The proposition is a “split roll” initiative that says property taxes on commercial and industrial properties would be calculated on fair market value, requiring reassessment every three years. Prior to this proposal, the value of any Californian property – commercial, industrial, or residential – is based on its most recent purchase price. It’s been that way since 1978 under Prop. 13. If the vote goes in favor of implementing Prop. 15, the changes would be phased in starting in 2022, with the revenue generated – estimated at up to $12 billion – directed to K-12 public schools, community colleges and local governments.

Opponents to the proposition say the impact could be devastating to small businesses that are already struggling through the economic impact of the pandemic, but a new study says that’s not the case. A report by Beacon Economics examined the relationship between commercial and industrial rents and the reassessment of commercial property values.

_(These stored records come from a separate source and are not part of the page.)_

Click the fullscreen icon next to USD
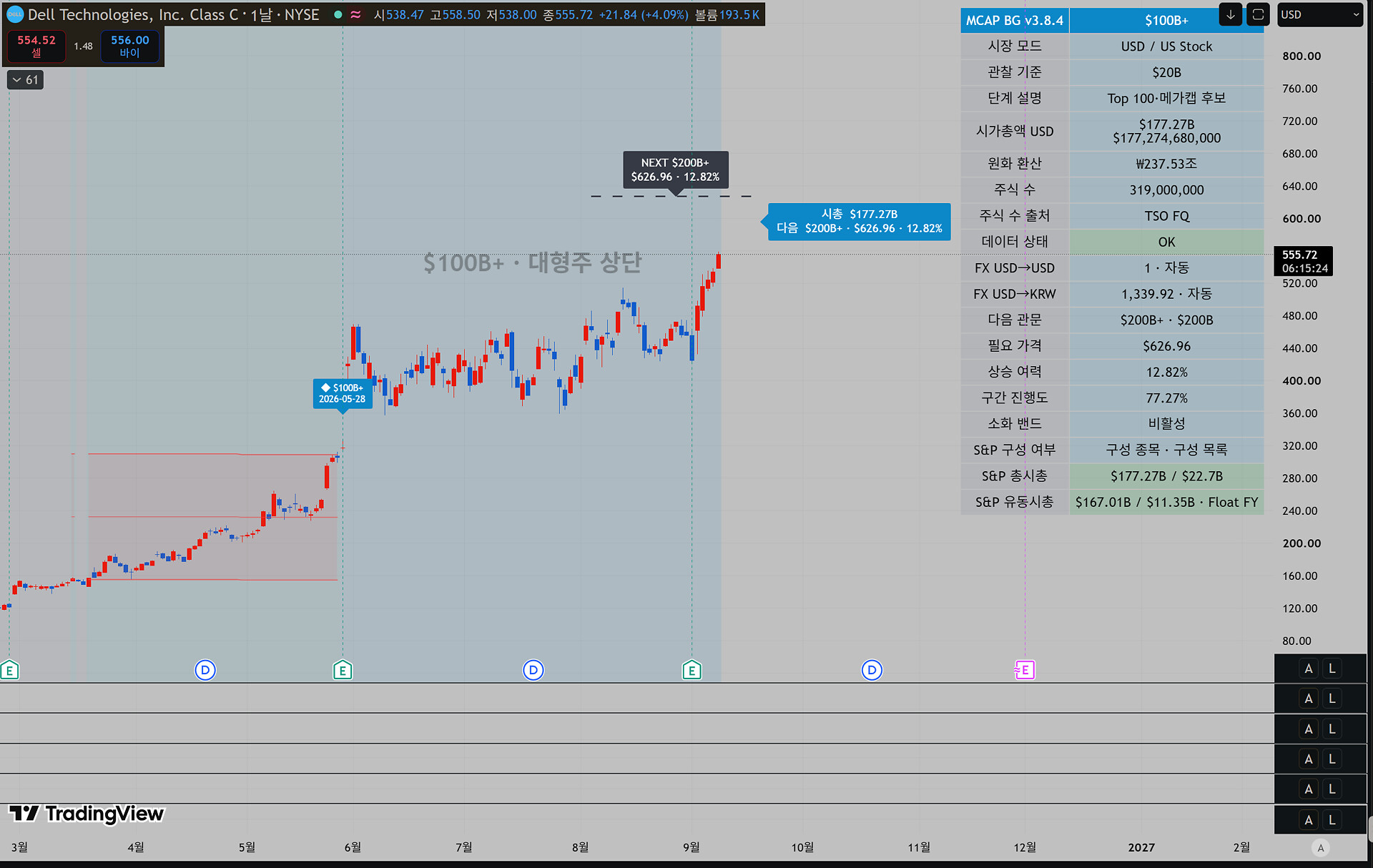Screen dimensions: 1373x868 1258,14
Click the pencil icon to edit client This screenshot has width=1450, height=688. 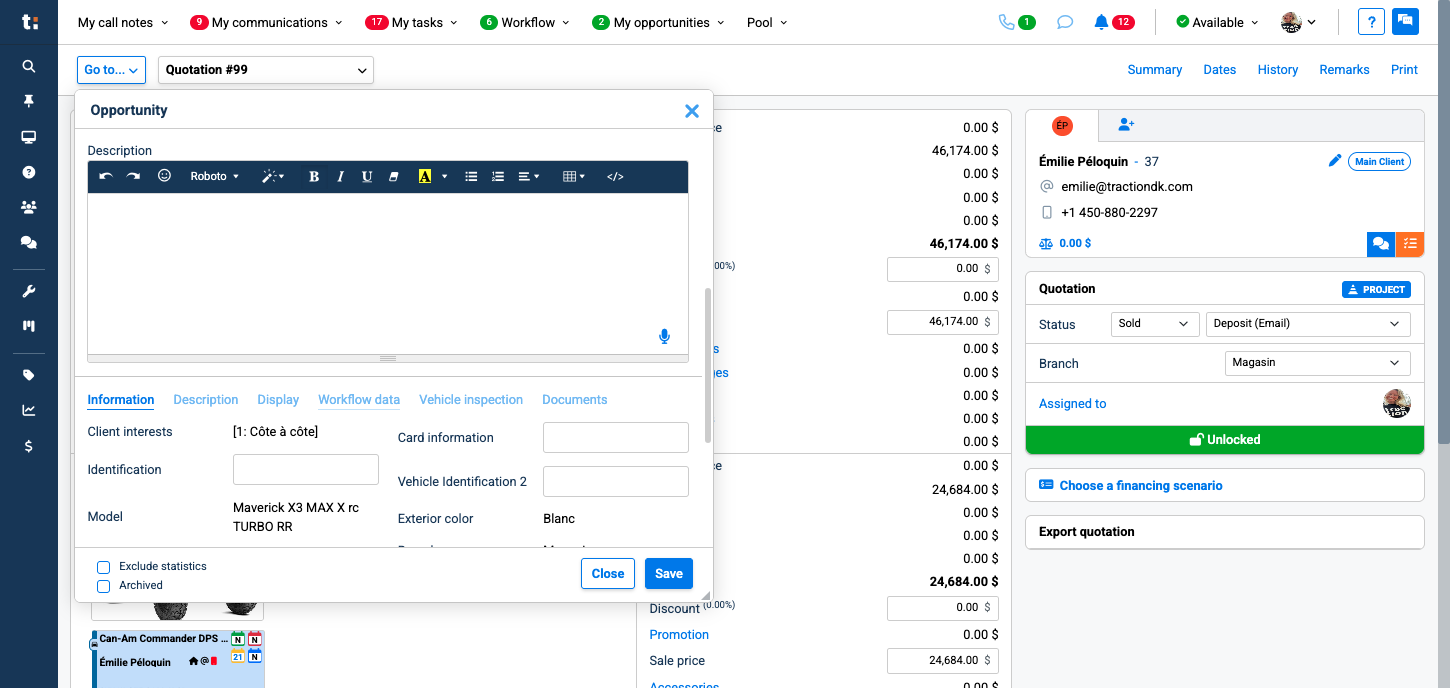pos(1334,161)
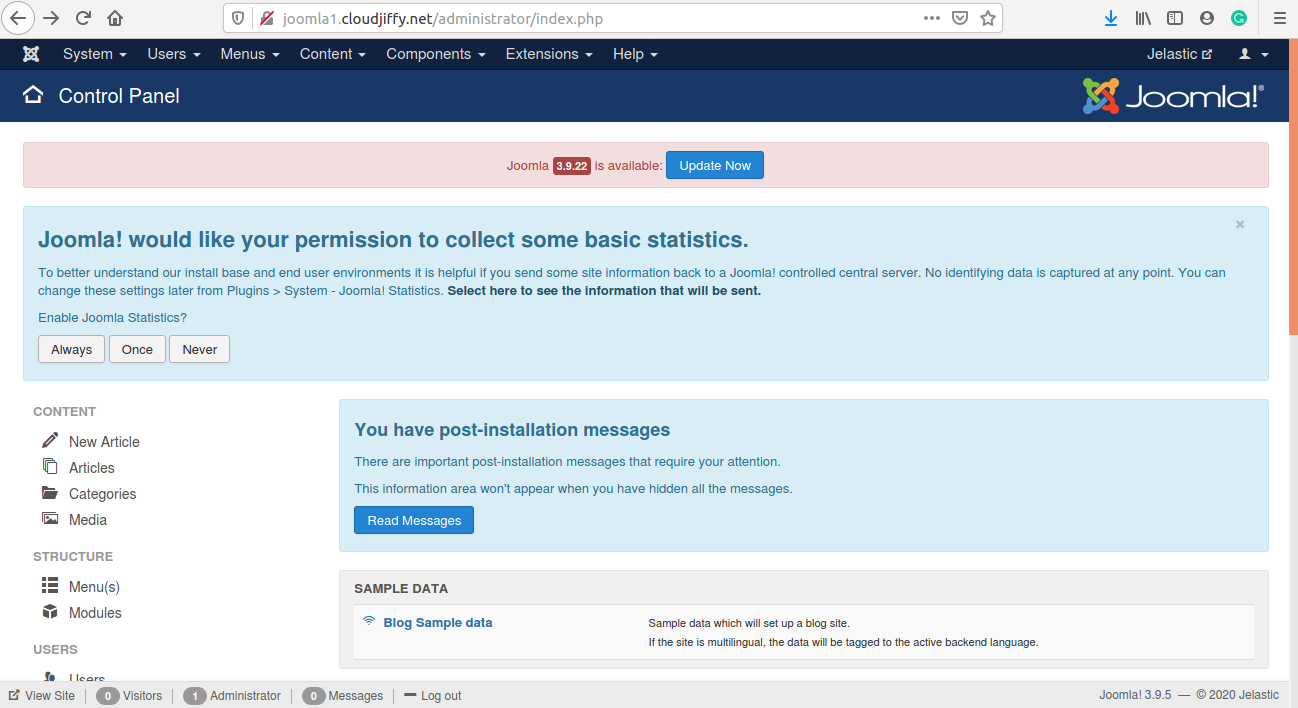The height and width of the screenshot is (708, 1298).
Task: Click the Modules cube icon
Action: point(50,612)
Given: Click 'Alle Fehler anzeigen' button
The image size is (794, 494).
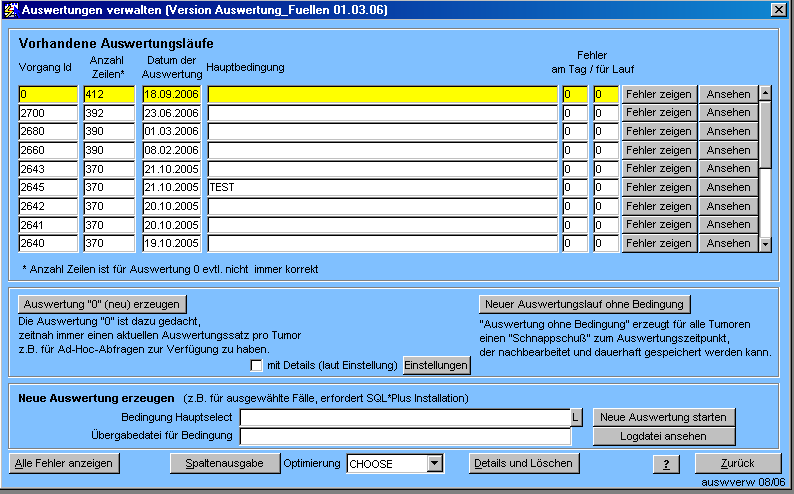Looking at the screenshot, I should click(65, 463).
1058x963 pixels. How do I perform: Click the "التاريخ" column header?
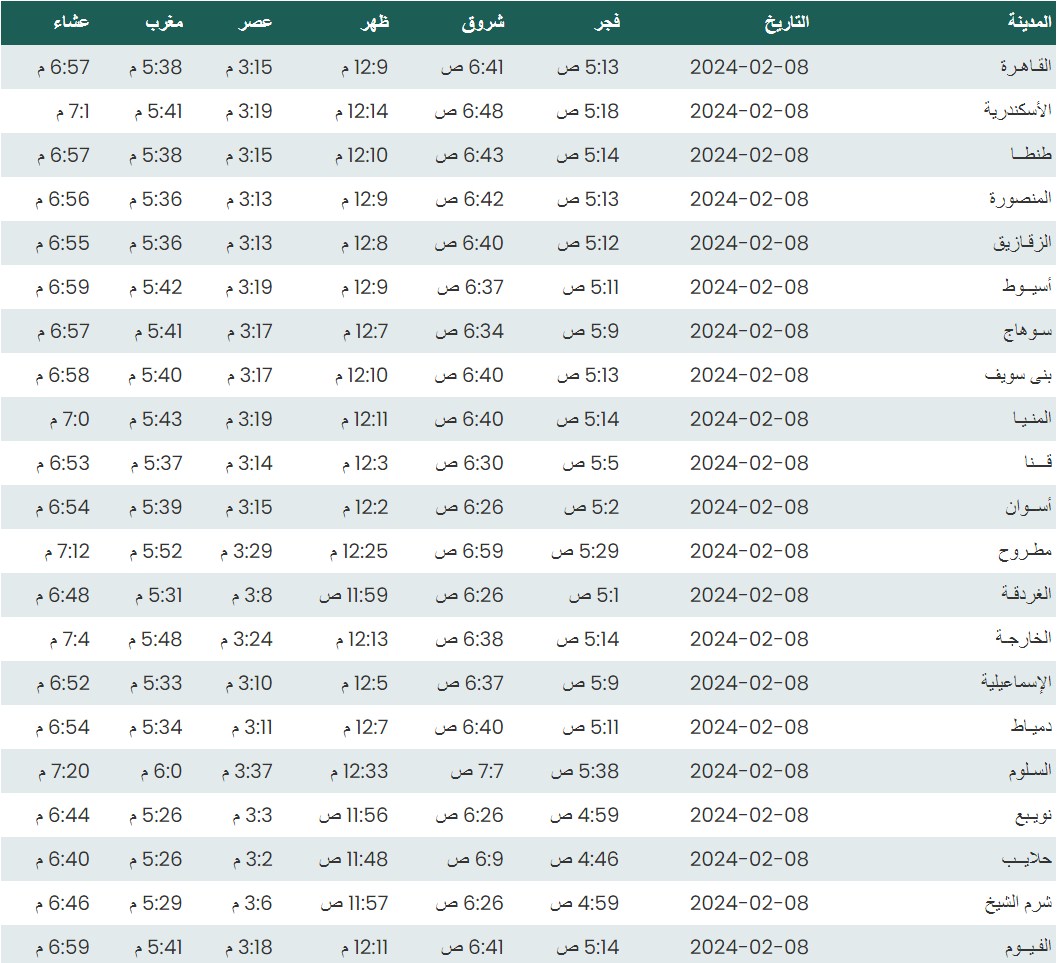[x=786, y=22]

“For average commercial properties, reassessments do not increase rents,” the report stated. “Office buildings have a small relationship between reassessments and rents. Reassessing a 20-year-old office building to current market value could lead to a one-time rent increase of roughly 2%.”

The report did a random sample of 22,000 commercial property transactions in California and found that two-thirds sold for less than $3 million, and properties under $3 million are exempt from Prop. 15 changes. The report points to a study by Blue Sky Consulting Group that found more than 90% of the additional property tax revenue Prop. 15 would generate would come from just 10% of high value properties.

In terms of small business renters, the report found that commercial rents are primarily determined by location, market conditions, building types and age, but the length of time since a property was sold or renovated didn’t have a statistically significant relationship with commercial rents.

“Commercial rents are based on many market factors, but property tax is not one of them. If it were, reassessments would trigger rent increases and there is no evidence of this,” said Taner Osman, research manager at Beacon Economics. “Small businesses typically require less space to operate so they tend to occupy relatively less expensive properties. This is why most small businesses purchasing their place of business will not be impacted by Prop. 15.”

According to a recent poll by Berkeley’s Institute of Governmental study, 17% of Californians are still undecided on which way they will vote on Prop. 15. Almost half of voters say they are in favor, while 34% are against.